++++ Extract to read

Additionally, we should expect limited-time business-specific cryptos to fund startups during their initial growth phases.

We will also see a number of cryptocurrencies that will both complement and replace national currencies. These will be designed to support specific geographical constituencies. 

Token-based cryptocurrencies will continue to be developed to match metaverse and other DeFi experiences, the number of which will naturally consolidate over time reflecting normal market forces. 

There will always be room for meme-type, hyper-speculative cryptocurrencies offered in an appropriately regulated environment.

To the extent that stablecoins are tied to a national hard currency, they’ll be offered primarily as investment options. Those that are based on a global commodity, for example, gold or possibly a globally accepted national currency like the Euro or U.S. Dollar, might serve as a (not “the”) global currency.

And in the last category, the truly global cryptocurrencies are used for investment and for international commerce. In all likelihood, we’ll see just 3-4 win out in the end.

++++++++
++++ Data extract

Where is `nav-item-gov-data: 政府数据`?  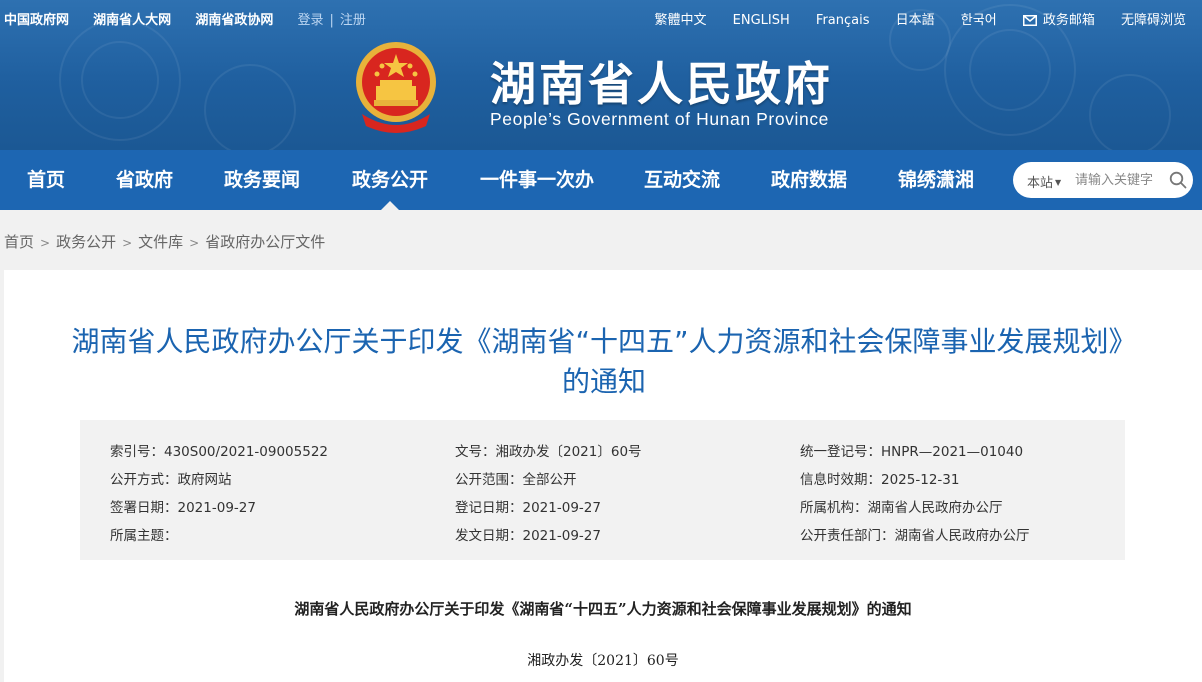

++++++++

> _How to complete this task_
Reproduce the passage on the future of cryptocurrencies word for word, in full.

> _Solved problem_
Additionally, we should expect limited-time business-specific cryptos to fund startups during their initial growth phases.

We will also see a number of cryptocurrencies that will both complement and replace national currencies. These will be designed to support specific geographical constituencies. 

Token-based cryptocurrencies will continue to be developed to match metaverse and other DeFi experiences, the number of which will naturally consolidate over time reflecting normal market forces. 

There will always be room for meme-type, hyper-speculative cryptocurrencies offered in an appropriately regulated environment.

To the extent that stablecoins are tied to a national hard currency, they’ll be offered primarily as investment options. Those that are based on a global commodity, for example, gold or possibly a globally accepted national currency like the Euro or U.S. Dollar, might serve as a (not “the”) global currency.

And in the last category, the truly global cryptocurrencies are used for investment and for international commerce. In all likelihood, we’ll see just 3-4 win out in the end.